How private landowners are rewilding Australia, one property at a time
Australia’s native species are being driven to extinction – and habitat loss is a major factor. Here’s how one group is working with volunteers to help restore the land.

My Google search history is a soufflé of tangents and rabbit holes. I follow each vague notion as if I’m a conspiracy theorist and end up with the loose ingredients of a recipe for a messy story. I move through the sequestering of carbon to compostable weed mats. What are mycorrhizal fungi? Best soil? Compost? Mulch? What is this thing called biochar? Do I need to buy a special biochar furnace? Where can I find funding?

*Brain malfunction. Blank.

Am I really going to make any difference by going through with it? I am silly for thinking I can do this on my own, or, at all. I don’t know enough, and I don’t have the funds to follow this all the way through, as small as it is.

I should just shut up and mow the lawn.

A person standing in their yard holding a flattened cardboard box, working in the garden
Photo: Aimee Milne

However, before I get the chance to quit, a friend suggests I contact a local charity for assistance. It is here that I find a most helpful Earth Angel who, in a strange way, unplugged my writer's block. Kauri Forno and her kuri, Swish, are the managers of The Women’s Native Tree Project Trust, a registered charity that supplies native seedlings at no cost to educational or community groups to plant in public spaces. I hit her with about 50 questions.
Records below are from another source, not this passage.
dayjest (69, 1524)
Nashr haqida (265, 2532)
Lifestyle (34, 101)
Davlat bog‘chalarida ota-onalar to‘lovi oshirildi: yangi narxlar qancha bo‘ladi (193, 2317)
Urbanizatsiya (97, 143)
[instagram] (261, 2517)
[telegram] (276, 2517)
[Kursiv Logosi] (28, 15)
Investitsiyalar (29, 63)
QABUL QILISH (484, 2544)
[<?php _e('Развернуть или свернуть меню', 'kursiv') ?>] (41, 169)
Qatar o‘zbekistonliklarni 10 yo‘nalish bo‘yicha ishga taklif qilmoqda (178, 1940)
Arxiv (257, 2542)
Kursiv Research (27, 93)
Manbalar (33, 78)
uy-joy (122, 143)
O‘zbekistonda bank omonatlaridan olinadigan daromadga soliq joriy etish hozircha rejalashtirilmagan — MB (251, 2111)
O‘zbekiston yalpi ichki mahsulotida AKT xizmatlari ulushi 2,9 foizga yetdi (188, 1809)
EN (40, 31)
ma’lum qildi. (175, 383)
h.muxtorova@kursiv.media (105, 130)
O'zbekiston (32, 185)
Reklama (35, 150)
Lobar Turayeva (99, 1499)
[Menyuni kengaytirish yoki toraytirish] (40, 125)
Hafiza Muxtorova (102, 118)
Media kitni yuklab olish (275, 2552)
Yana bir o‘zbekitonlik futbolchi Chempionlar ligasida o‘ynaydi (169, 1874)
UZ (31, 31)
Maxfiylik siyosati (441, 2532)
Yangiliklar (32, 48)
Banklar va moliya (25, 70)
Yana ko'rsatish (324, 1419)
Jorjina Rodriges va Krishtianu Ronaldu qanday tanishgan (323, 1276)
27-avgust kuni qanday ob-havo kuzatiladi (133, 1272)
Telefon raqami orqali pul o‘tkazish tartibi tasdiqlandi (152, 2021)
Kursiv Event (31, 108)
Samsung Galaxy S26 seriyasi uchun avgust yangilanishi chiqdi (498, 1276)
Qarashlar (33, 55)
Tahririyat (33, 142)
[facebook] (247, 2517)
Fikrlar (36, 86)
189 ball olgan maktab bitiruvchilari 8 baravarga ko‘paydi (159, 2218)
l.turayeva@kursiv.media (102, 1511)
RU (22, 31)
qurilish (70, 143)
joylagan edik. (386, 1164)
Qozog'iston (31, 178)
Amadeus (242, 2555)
“No, biochar isn’t overly necessary,” says Kauri. “We know the whakapapa of all our seedlings, and they haven’t been babied. They grow well here and we know this. You can plonk them in the ground and they’ll grow. That’s the beauty of planting local natives – this is where they are meant to be.”
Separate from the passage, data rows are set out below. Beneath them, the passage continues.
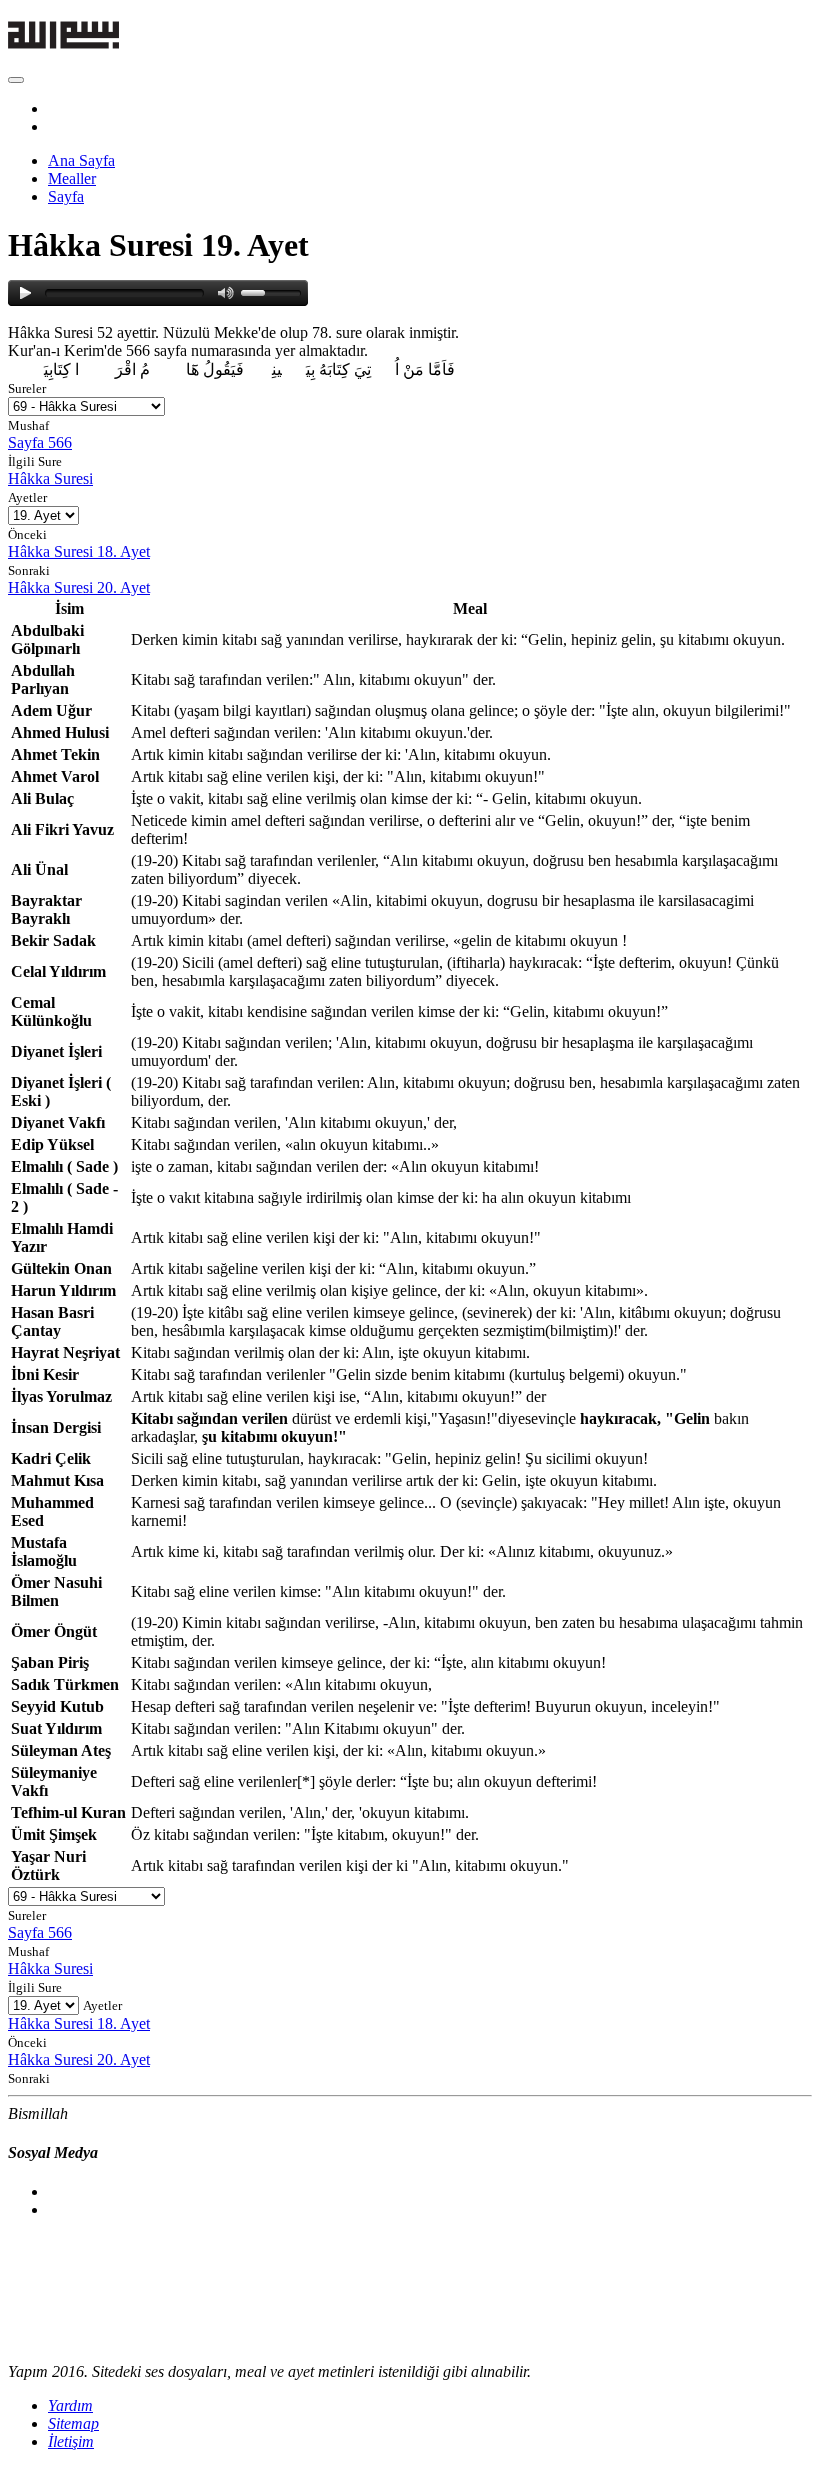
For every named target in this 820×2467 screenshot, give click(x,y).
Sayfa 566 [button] (40, 442)
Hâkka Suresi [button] (50, 478)
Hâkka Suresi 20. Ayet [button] (79, 587)
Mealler (72, 178)
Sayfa (66, 196)
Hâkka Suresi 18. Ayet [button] (79, 551)
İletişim (71, 2441)
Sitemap (73, 2423)
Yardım (70, 2405)
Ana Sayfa (81, 160)
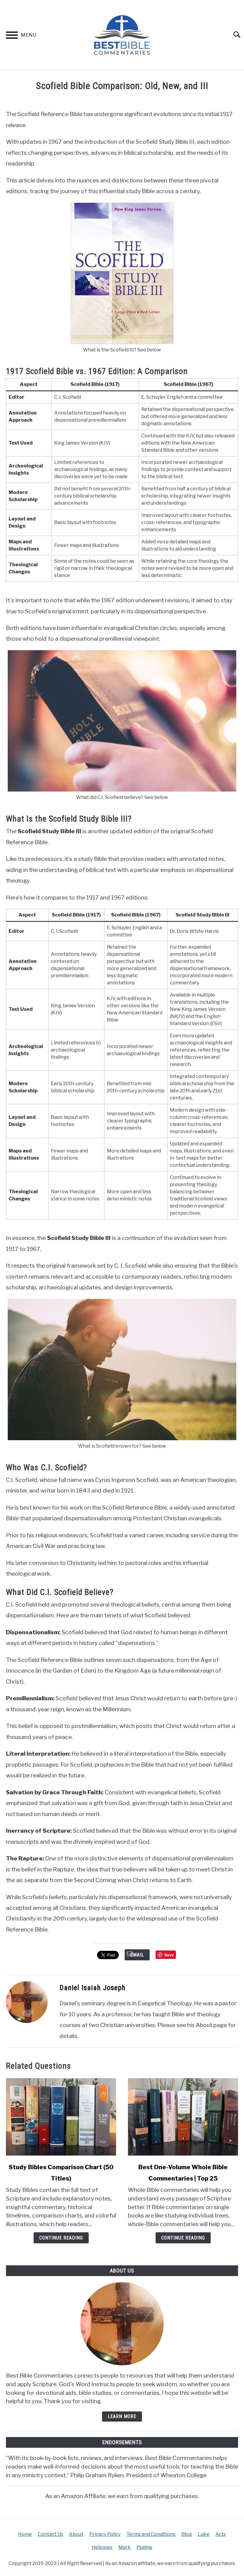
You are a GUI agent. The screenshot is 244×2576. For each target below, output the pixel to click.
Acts (220, 2534)
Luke (203, 2534)
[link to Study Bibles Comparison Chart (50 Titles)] (61, 2117)
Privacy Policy (105, 2534)
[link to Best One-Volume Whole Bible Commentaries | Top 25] (183, 2117)
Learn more (122, 2416)
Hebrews (102, 2547)
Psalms (144, 2547)
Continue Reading (61, 2238)
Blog (187, 2534)
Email (137, 1955)
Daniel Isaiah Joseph (93, 1988)
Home (25, 2534)
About (76, 2534)
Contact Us (50, 2534)
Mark (124, 2547)
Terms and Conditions (151, 2534)
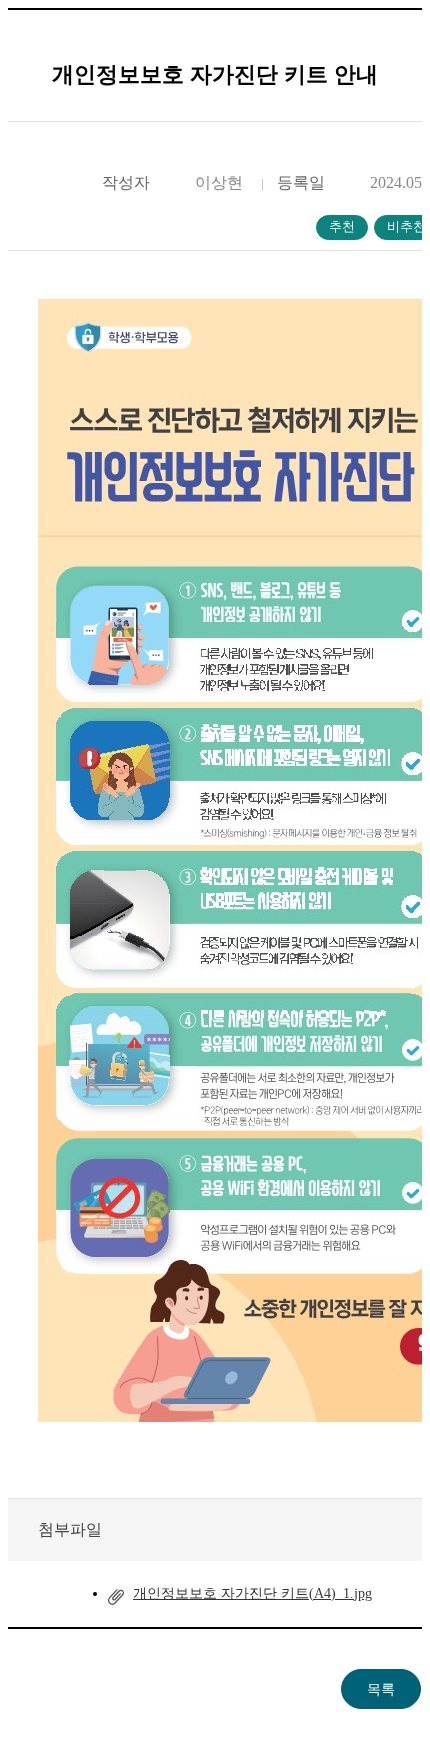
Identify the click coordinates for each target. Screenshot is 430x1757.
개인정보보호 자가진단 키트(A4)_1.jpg (252, 1593)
The relief flows through me and although I have not been able to source any funding, she gives me at least 20 seedlings to get me started. I talk about my micro forest plan within the community, and in true Gizzy spirit, I receive offers of native seedlings from other people’s gardens. It is feasible after all, if I just stop overthinking it. Cardboard boxes will be my weapon of choice to kill the lawn. It smothers weeds within three weeks and can be left on the soil to break down and provide nutrients for the soil. Worms love it! Cover it with compost and woodchip mulch. Colin from the Nelson Whakatu Micro Forest Initiative suggests that if you can’t access biochar, mushroom compost will do. You don’t have to buy special mycorrhizal fungi to help roots grow, unless you have the time and money to do it perfectly.

Take it from me, perfection is not needed. Just plant the damn trees.

Colin tells me they sourced their funding from the Nelson council environmental fund, and I’m pleased to find an equivalent available through our local council. I will try my luck and apply for funding once that stream opens. But for now, I have what I need to start. And that is all it is, really. Starting. It’s the hardest part. The autonomy in reforestation is not just there for rich landowners. We can all be autonomous in our efforts toward climate change. Helping in the way that suits us. If we are privileged enough to own a garden, it comes with a responsibility to give back to the land. If you decide to act on climate change, do it in your own backyard.